The Customer Is Always Right: Wrong…

“The Customer is always right”…. Right? WRONG!  That phrase, the customer is always right, raises the hair on the back of my neck.

I have spent the better part of my adult life on both sides of customer service interactions as the Customer and as the service representative. I can tell you from experience the customer is not always right.

If a customer service representative speaks that phrase or even thinks it they are doing the customer a great disservice and selling themselves, as a service provider, short. As a customer seeking service do we want a “yes-man” or do we want someone to evaluate our needs and offer solutions? As a service representative does one want to be gopher or a problem solver?

Service representatives should be held accountable for listening and understanding both our stated needs and unstated needs. They must approach us as partners where anything less than a win-win result is a failure for both parties as well as a failure for the company they represent. Likewise customers must hold themselves accountable for effective communications and for clearly stating our needs and expectations at the beginning of the interaction. We too must be a partner with the goal of a win-win. If we allow ourselves to think that solely because we are “The Customer” we are always right then we have limited the potential for highly effective outcomes.

The service experience is more important than the outcome. Think about that for a minute. Have you ever had an experience where you paid more for a service or product when you could have bought it for less some where else?  You probably did so because the experience you had at the company that offered the same product a lower price was a negative one, or the experience at the shop with the higher prices was significantly more pleasurable.  As customers we will drive farther, wait longer, pay higher prices and even settle for less quality in the product if the service experience is effective, efficient, and positive.

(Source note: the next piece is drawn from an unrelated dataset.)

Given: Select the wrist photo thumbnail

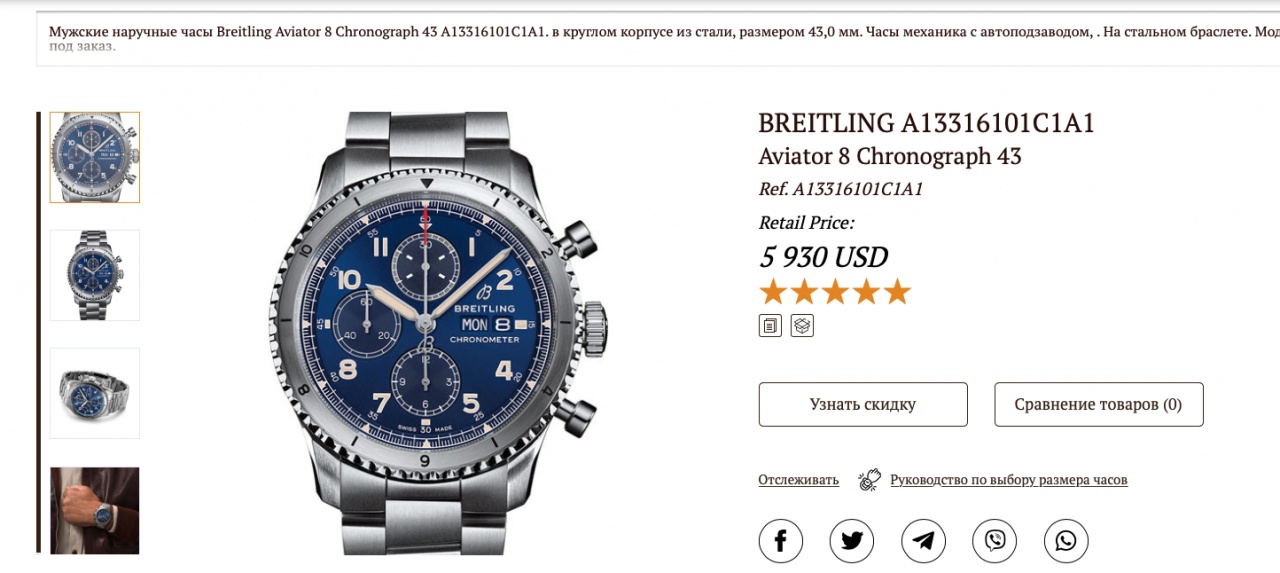Looking at the screenshot, I should (95, 511).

This concept of the service experience should be taken seriously by companies seeking to differentiate themselves. Why? Because customers make an emotional investment, as well as a financial investment,  when purchasing products and services.  The higher the price the deeper the emotional investment factor (EIF) becomes.  Managing the EIF becomes tricky, especially when the customer is “wrong”.  Employees most adept at navigating this challenging service terrain are typically intelligent, instinctive, nimble, and highly motivated.  These types of employees command, as they should, a higher than average salary and unfortunately that’s the challenge for so many companies we deal with in our every day lives.

Whether you’re a small local company with a receptionist who handles “the phones” or Dell Computers with thousands and thousands of service reps, headcount is typically the biggest number in your budget and it is seems to be increasingly compelling for CEO’s and CFO’s to discount service in an effort to increase the bottom line. Unfortunately, the question for the shop owner and the CEO too often becomes: “how much dissatisfaction can we afford?”

Don’t accept poor service. Don’t accept poor service! Hold companies accountable to meeting your (reasonable) needs and share the responsibility for making sure you get it.  As customers we are definitely are not always right.  But we do deserve a quality interaction with a representative who is willing and empowered to partner with us to affect positive and pleasurable outcomes.

So remember.  Regardless of which side of the interaction you are on:  it’s not always about the outcome… it’s about the experience.